New atlas lathe new hobbyist

i did think about that. However i tend to agree with the kit i am going to have (a function of space and cost) ie a lathe and mill etc i doubt i would be able to do much about fractions of a thou. Also all the plans i have seen on the internet or in books for hot air engines if tolerances are given its +/- 2 thou or more
Well, it is said one should have the resolution of one's ability to measure at one order of magnitude more fine than the level one is working at, so for example when working at 0.001" (or small multiples of that) one would measure at 0.0001".

However, for most hobbyist use (especially for wet behind the ears greenhorns like thee and me) half a thou (or 0.01 mm near enough) is generally fine.

And to be fair, If the graduations on a 0.001" indicator or dial calipers are wide enough apart, you can get a pretty close read to half a thou. :)
 
p.s. Possibly controversial opinion but, right now, you (and this applies to me, too) don't need a dial test indicator, dial indicator or micrometer that reads at a resolution greater than 0.01 mm or 0.0005". ;)

That's not controversial with me at all, as it's all the accuracy that's required, but I do have a "slight" counterpoint. Maybe not even a counterpoint, perhaps just a footnote....
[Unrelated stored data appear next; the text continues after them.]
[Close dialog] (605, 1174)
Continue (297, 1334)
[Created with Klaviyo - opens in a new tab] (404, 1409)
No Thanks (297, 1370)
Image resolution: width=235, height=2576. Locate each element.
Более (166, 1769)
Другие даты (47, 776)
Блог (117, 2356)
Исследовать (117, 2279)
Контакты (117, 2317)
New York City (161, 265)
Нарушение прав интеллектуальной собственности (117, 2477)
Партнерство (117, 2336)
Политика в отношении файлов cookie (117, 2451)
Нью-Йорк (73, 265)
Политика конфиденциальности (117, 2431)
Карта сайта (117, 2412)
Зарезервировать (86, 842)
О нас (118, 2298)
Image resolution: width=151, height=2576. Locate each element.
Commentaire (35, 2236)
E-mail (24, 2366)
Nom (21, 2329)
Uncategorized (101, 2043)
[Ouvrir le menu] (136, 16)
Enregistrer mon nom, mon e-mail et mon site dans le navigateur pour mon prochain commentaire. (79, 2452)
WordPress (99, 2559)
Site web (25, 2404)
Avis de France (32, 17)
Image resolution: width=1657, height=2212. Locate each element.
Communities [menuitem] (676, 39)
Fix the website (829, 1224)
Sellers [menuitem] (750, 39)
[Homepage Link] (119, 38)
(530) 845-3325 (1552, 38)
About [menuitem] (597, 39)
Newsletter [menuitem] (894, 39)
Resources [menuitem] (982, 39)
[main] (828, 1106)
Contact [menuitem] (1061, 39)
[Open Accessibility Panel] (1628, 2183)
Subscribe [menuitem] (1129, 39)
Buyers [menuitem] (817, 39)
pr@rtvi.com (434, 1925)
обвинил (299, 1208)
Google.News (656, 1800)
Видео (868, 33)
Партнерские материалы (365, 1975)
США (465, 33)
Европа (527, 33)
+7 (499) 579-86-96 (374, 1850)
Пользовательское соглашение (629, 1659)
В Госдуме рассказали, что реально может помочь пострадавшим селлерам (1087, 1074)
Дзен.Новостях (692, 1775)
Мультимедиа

When looking for a standard micrometer, I'd recommend one that reads to tenths. Why, when you'll probably never need it? Because the cost of a tenths micrometer versus 0.001 is NOT much different , if at all. And specific to this type of micrometer, because the tenths reading is "separate" from the thousandths reading, it can (and should) be ignored for 99.9 percent of all functional purposes. And it is self supporting, it does not rely on a separate holder to keep it in place, so it won't drive you mad. And it's the highest resolution that you'll get meaningful results from outside of a highly controlled environment. The benefit in having it is because A, that's a zero to low cost way to add that precision to the collection, and B, having that unnecessary precision available to "play with" is a very good opportunity to learn good habits and practices that will apply to just about every measurement you can take. And just getting comfortable with a vernier scale, if one isn't already. I still say it's not needed, just that having it there for "playing with" is a good opportunity for skill building, and just how much the world is made out of rubber, even at the one thousandth level. And I'm speaking in inches, but I'd say the same about a 0.002mm micrometer. You can do the math and see that 0.002mm is not exactly 0.0001 inches, but let me assure you that in a home shop, you need not do that math, because they are the same...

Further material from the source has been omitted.